* Available data *
Start of Block

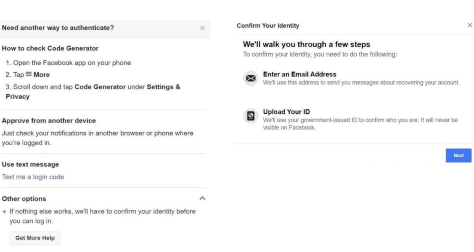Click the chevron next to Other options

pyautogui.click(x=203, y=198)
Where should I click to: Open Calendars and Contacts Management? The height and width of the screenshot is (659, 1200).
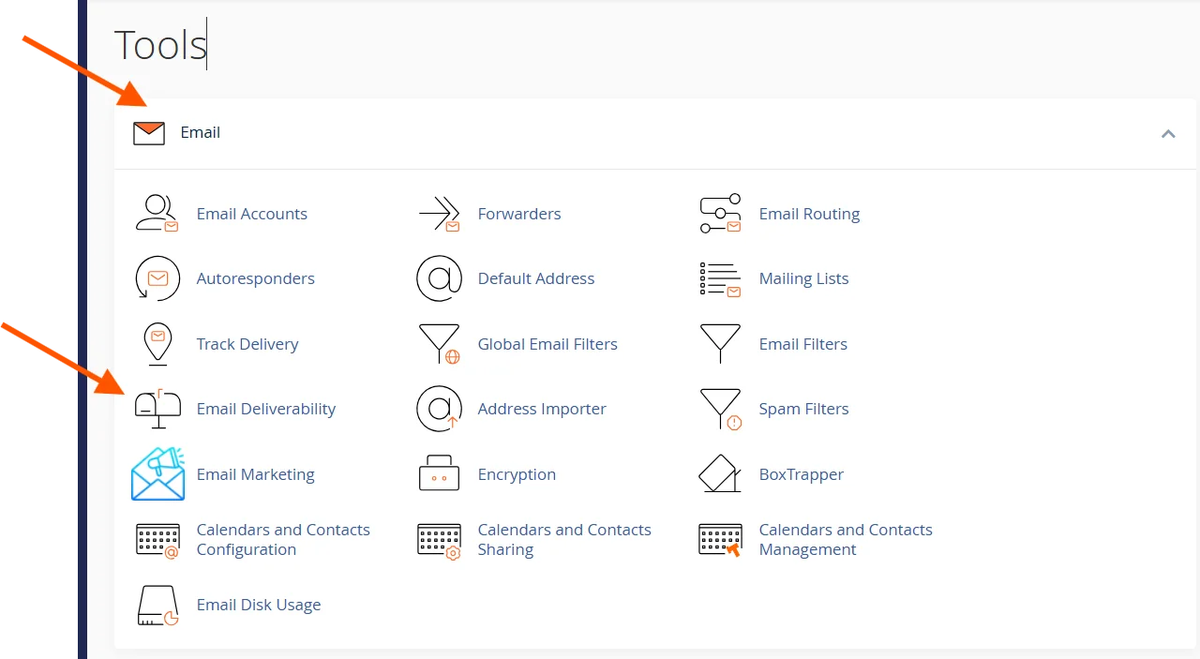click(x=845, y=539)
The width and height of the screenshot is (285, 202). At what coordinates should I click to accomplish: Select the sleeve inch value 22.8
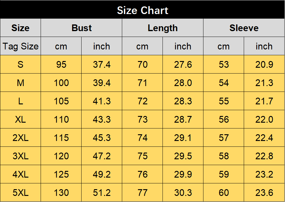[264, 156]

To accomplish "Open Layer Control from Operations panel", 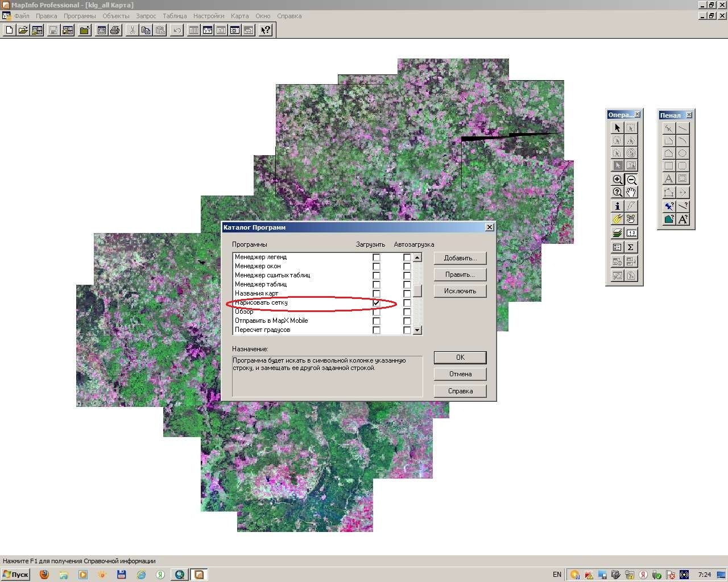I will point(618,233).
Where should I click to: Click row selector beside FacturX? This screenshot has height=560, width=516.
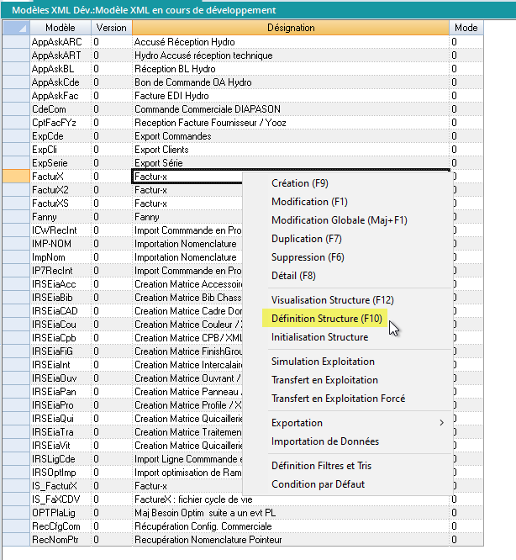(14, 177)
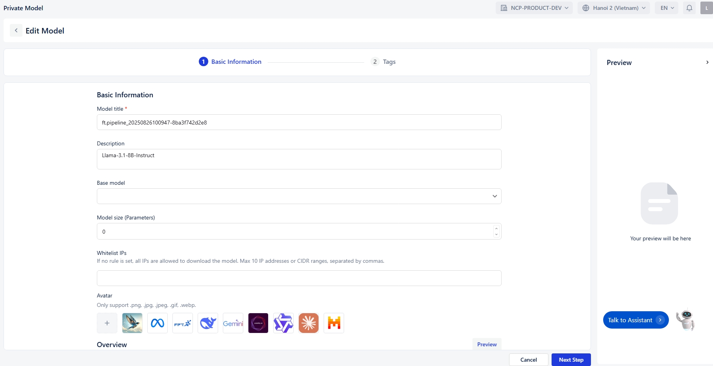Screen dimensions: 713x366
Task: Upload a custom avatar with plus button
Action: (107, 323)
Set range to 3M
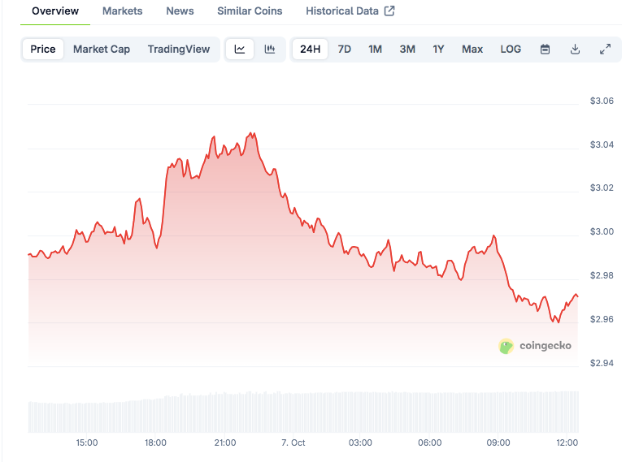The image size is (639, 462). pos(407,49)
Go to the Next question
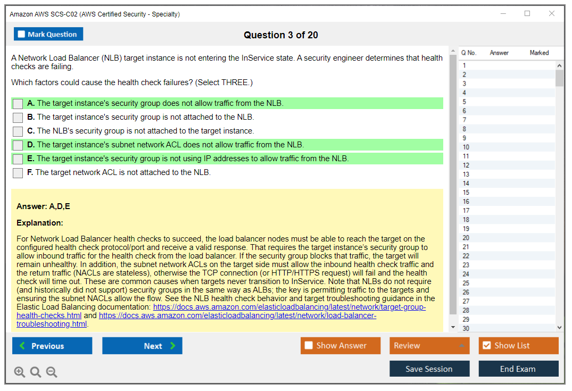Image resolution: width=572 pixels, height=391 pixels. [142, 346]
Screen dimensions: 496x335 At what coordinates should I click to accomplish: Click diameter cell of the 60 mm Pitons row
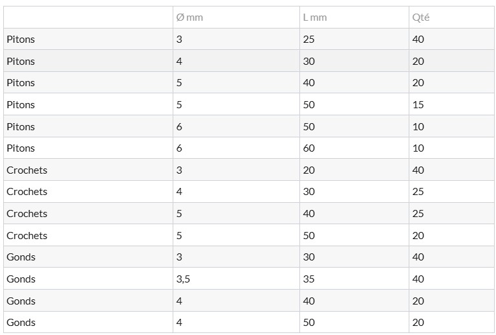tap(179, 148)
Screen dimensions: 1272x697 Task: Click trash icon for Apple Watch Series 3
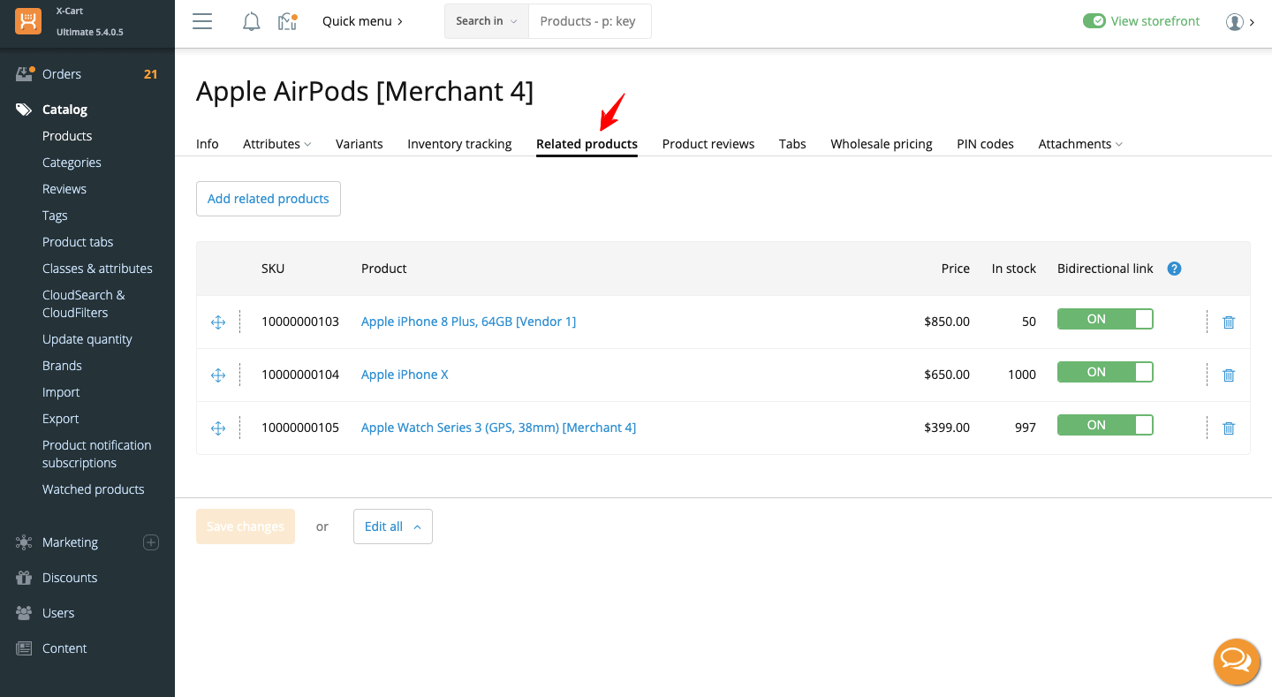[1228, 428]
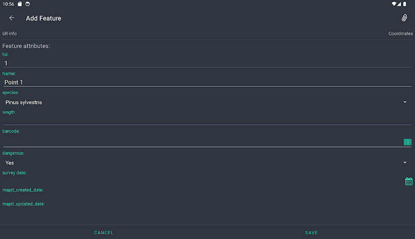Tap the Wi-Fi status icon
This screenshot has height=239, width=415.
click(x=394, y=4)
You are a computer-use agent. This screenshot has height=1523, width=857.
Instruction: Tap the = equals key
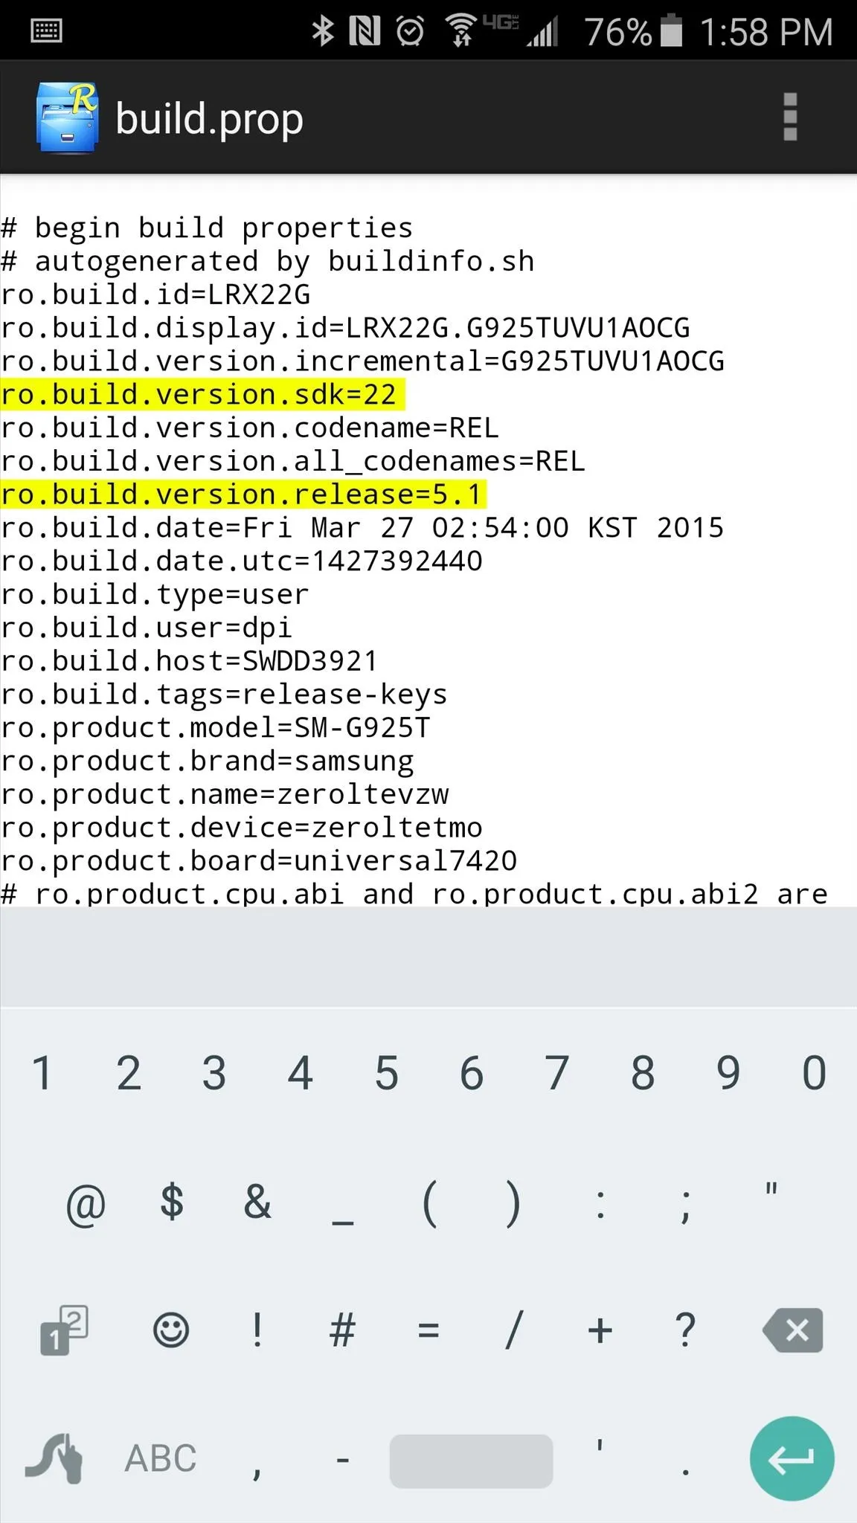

End of Block

* Problem to solve *
In the records, the line containing "Screen dimensions: 1272x697" starts the span and the final line ends it. Output exactly that span, both ends included, with no pictures and nothing else.

* Task solution *
Screen dimensions: 1272x697 Task: Click trash icon for Apple Watch Series 3
[1228, 428]
Tap the Wi-Fi status icon
This screenshot has height=239, width=415.
click(x=394, y=4)
You are a computer-use agent. This screenshot has height=1523, width=857.
Instruction: Tap the = equals key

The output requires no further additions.